◆ Task directions
Update the part that opens with the line containing "What do you" and closes with the line containing "center [192, 905]." by writing out those lines again with "screenshot" changed to "image" and all else left unchanged.

◆ Records shown
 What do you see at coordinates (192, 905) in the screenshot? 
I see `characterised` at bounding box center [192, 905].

==

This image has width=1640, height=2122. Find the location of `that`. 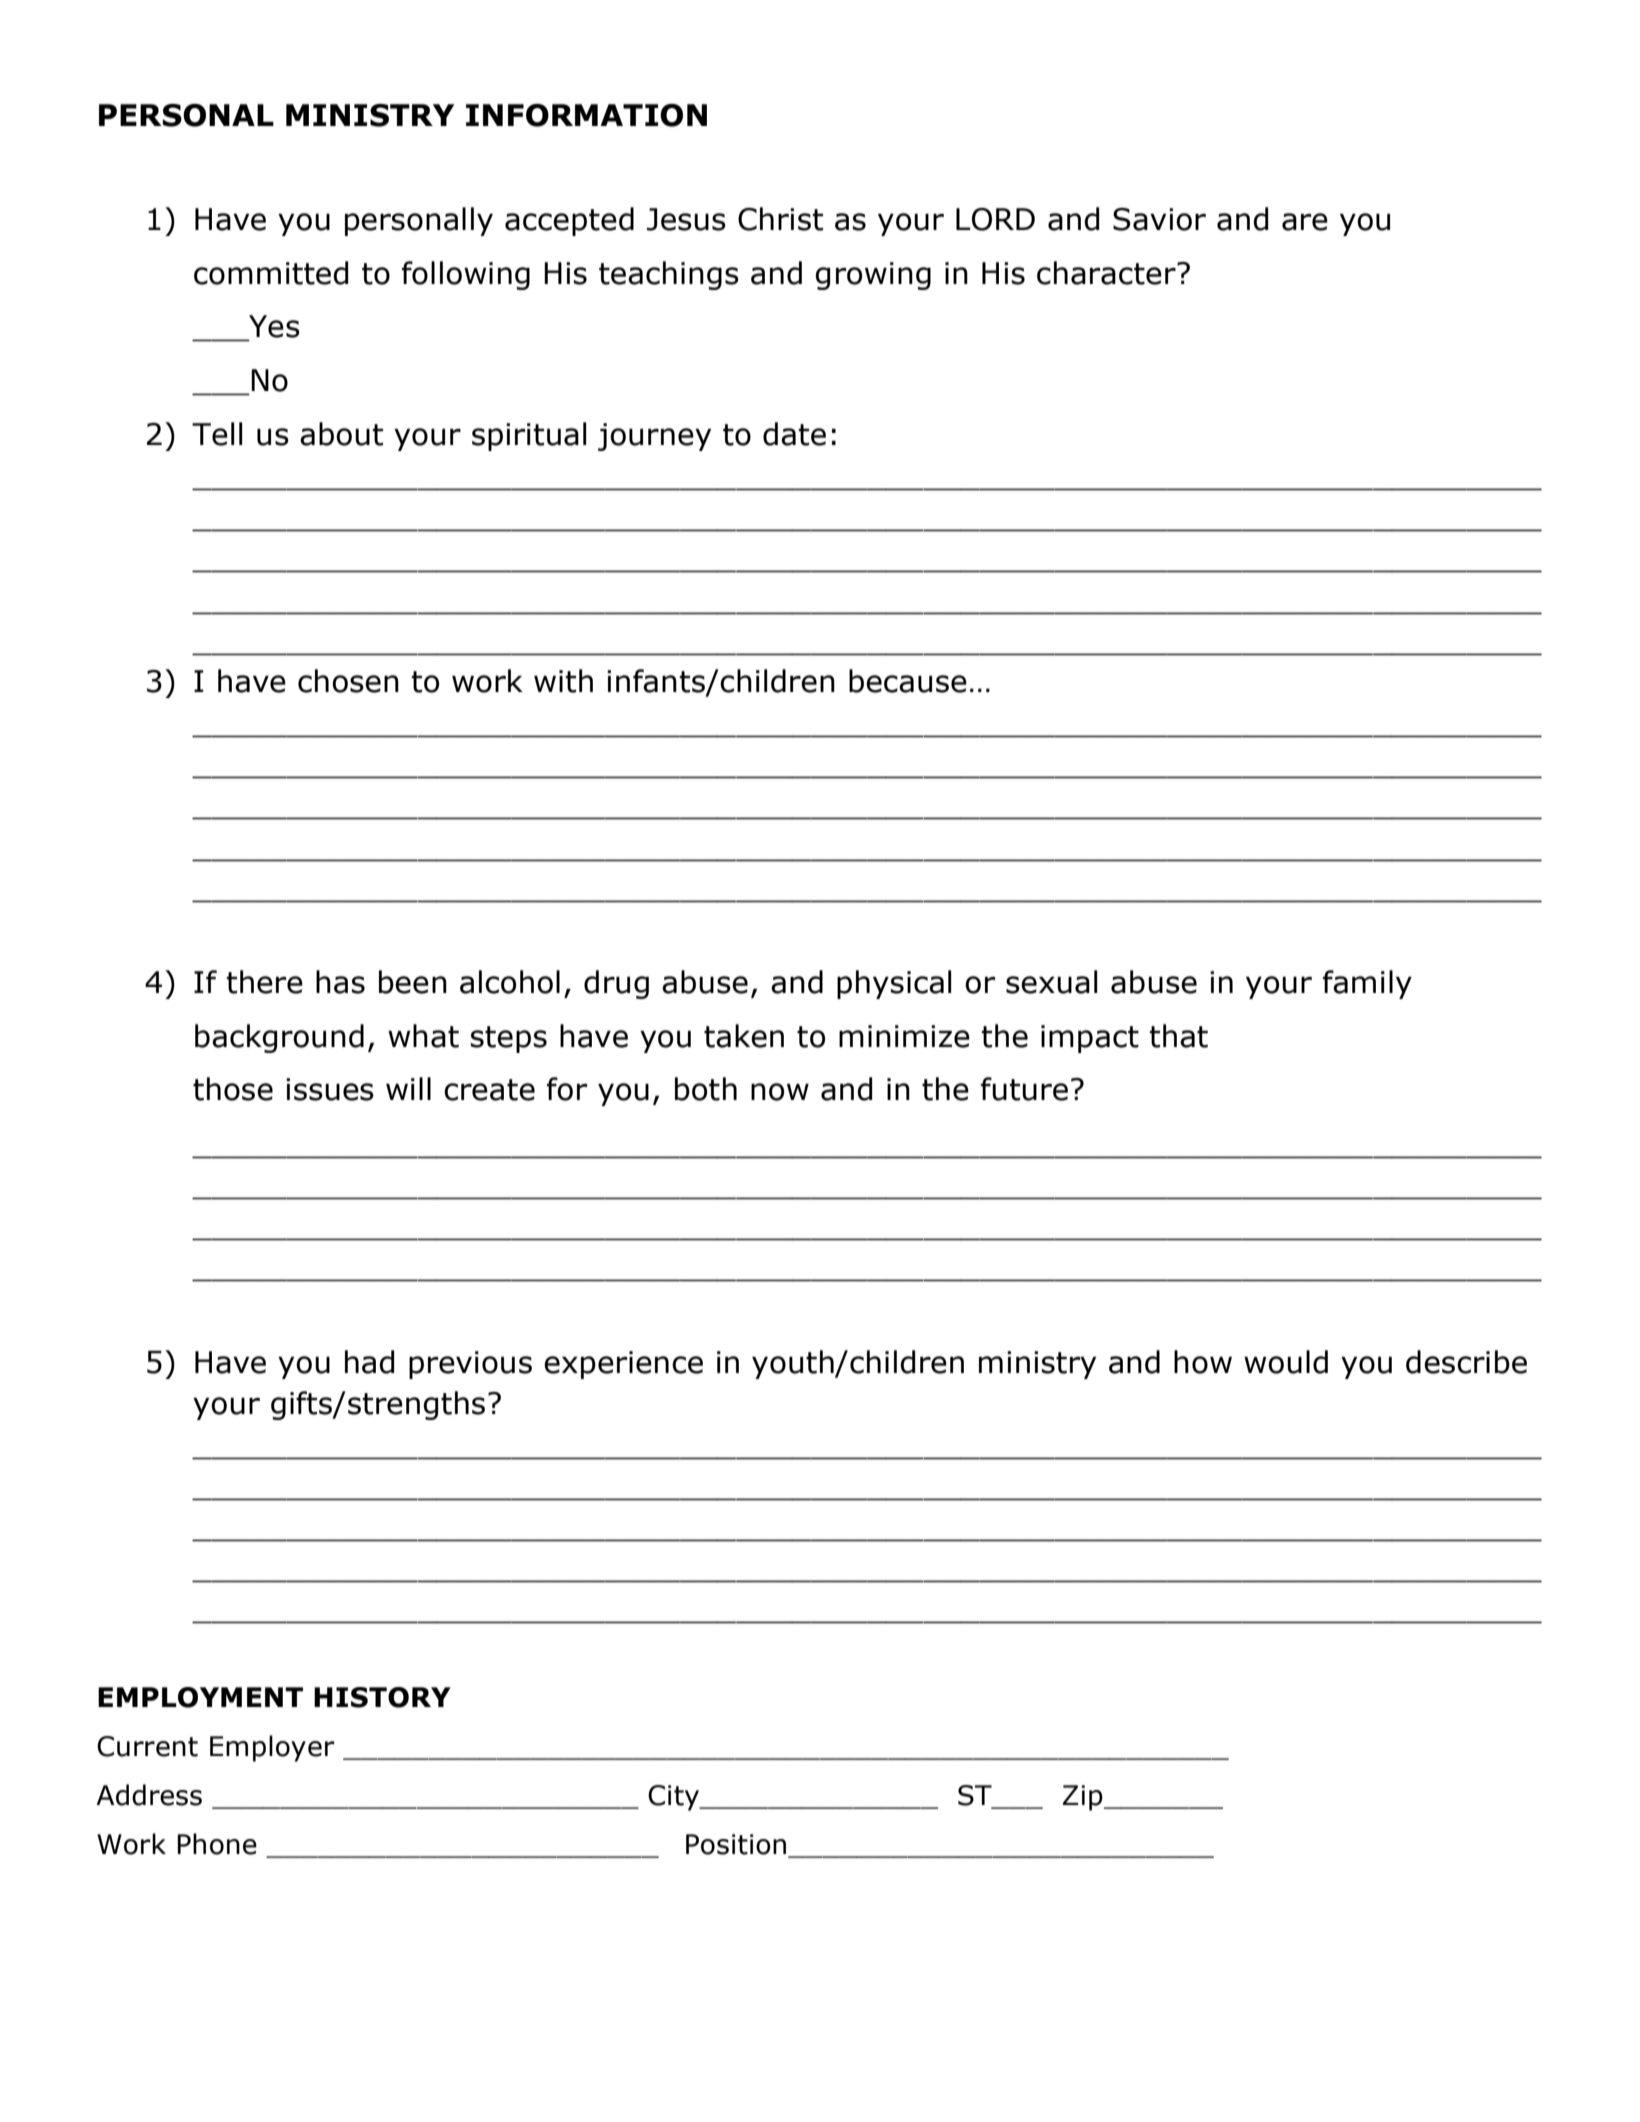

---

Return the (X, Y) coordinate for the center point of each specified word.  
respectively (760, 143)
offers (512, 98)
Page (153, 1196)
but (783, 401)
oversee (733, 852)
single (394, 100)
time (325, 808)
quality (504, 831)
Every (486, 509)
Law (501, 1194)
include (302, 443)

◆ Complete answer
 What do you see at coordinates (192, 905) in the image? 
I see `characterised` at bounding box center [192, 905].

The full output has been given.